Church of the Savior 1969.ashx
The Church of the Savior, built in 1889, restored after a fire in 1906 The Davis mansion on the left (designed by Willis Hale, also responsible for Peter A.B. Widener’s castle on North Broad Street) was demolished soon after this picture was taken. June 8, 1969.

Although born a Roman Catholic, Drexel migrated to the Episcopal church and helped fund the construction of the Church of the Savior at 38th and Ludlow, today’s Philadelphia Episcopal Cathedral.  To honor his patronage, a stained glass window was installed in his honor. He purchased and developed vacant land with homes as the streetcar lines spread ever westward.

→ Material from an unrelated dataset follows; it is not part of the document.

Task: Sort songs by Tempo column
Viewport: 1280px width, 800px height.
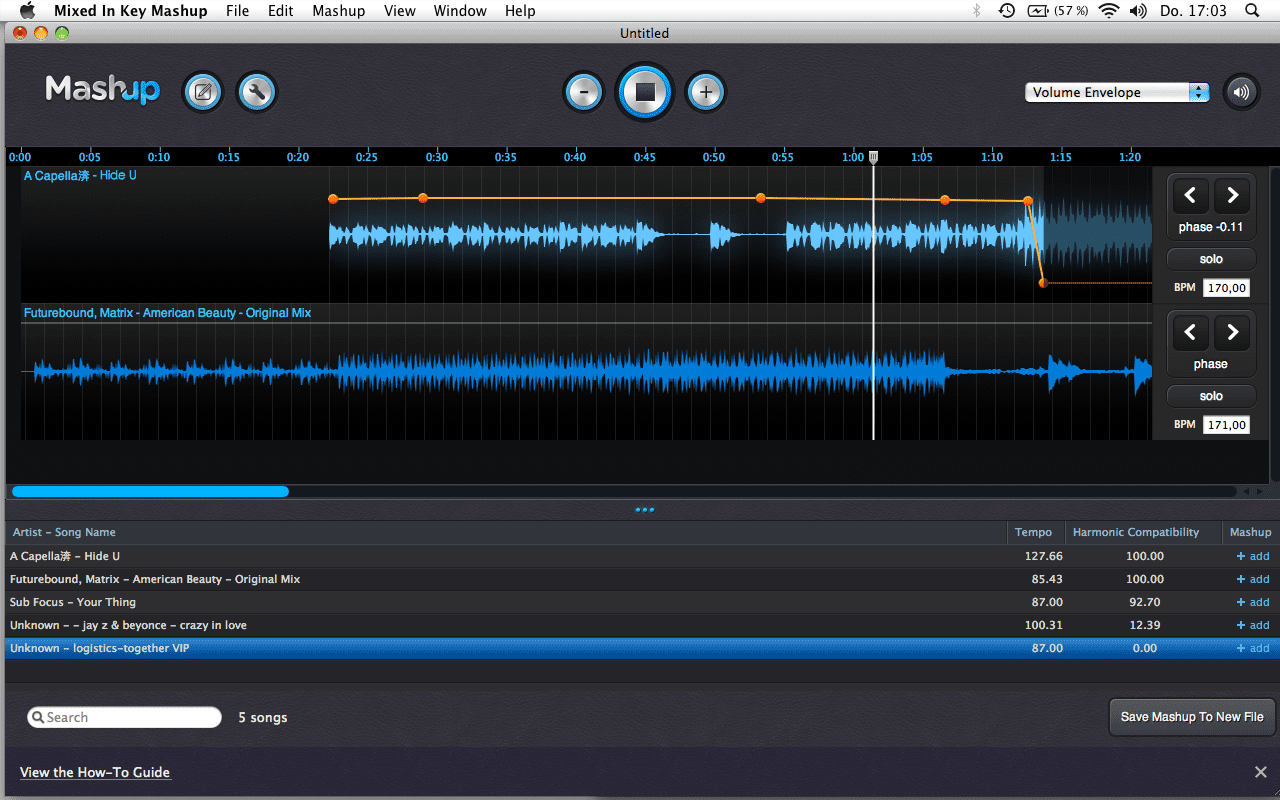Action: (1033, 532)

Finally, he built up his father’s bank to be one of the leading investment firms in the nation.  In London, he worked closely with older leading financiers, most notably the Rothschilds and the Vanderbilts, to replace the standard 5-20 call bonds with 4 per cents.  He also made successful deals with the Philadelphia & Reading and New York Central railroads. Among Drexel’s proteges was a brilliant but temperamental young man from Connectict named John Pierpont Morgan, who would go on to found the firm Drexel, Morgan & Company in New York, the ancestor of today’s J.P. Morgan Chase.  J.P. Morgan himself did not share Drexel’s retiring, gentle demeanor: one observer said that Morgan’s eyes were like the headlights of an onrushing train.

Drexel himself didn’t take the street car to work, even after electrification allowed it to reach the-then dizzying speed of 15 miles per hour.  Nor did he take a coach.  Rather, he walked to his office at 16th and Walnut Street every day, almost always with his good friend, the Philadelphia Public Ledger publisher George William Childs.  “Year in and year out,” noted historian Robert Morris Skaler, “they walked the same round, making themselves well-known personalities in their day.”

In 1891, shortly before his death, he bequeathed $2 million of his fortune (equivalent to over $40 million today) to establish the Drexel Institute of Technology. Located in a terra cotta-encrusted structure at 32nd and Chestnut  Street, the Institute’s goal was provide affordable and practical education to the children of families of modest means.  It may have been Drexel’s retort to the Gilded Age elitism at his longtime neighbor, the University of Pennsylvania.

Anthony Drexel died on June 30, 1893 while on a European vacation, aged 66.  When asked to comment on the death of his friend, George William Childs could barely stop from choking up: “It is a great shock and a great blow to me and us all. We were so far from expecting anything of this kind.  I would rather it have been myself that had died–much better I had died than Mr. Drexel.”

Although Anthony had built two other houses on “the Drexel Block” for his son George William Childs Drexel and daughter Frances Katherine Drexel Paul, his descendants rapidly abandoned West Philadelphia for Rittenhouse Square, the Main Line, and Chestnut Hill.

The Drexel mansion itself is long gone, replaced by Penn dormitories. The Wharton School, which has trained generations of Drexel and later Morgan bankers, is located just across 38th Street.  Drexel University, his greatest and most long-lasting legacy, continues to thrive north of Market Street.

Drexel University 1963.ashx
The Drexel Institute, later Drexel University, at 32nd and Chestnut Street. The main building, designed by the Wilson brothers, as photographed in 1963.

Sources:

“Anthony Drexel is Dead,” The New York Times, July 1, 1893.

Joseph Minardi, Historic Architecture in West Philadelphia, 1789-1930 (Atglen: Schiffer Publishing Ltd, 2011), pp.39, 70, 74, 77.

Robert Morris Skaler, West Philadelphia: University City to 52nd Street (Charleston: Arcadia Publishing, 2002), p.13.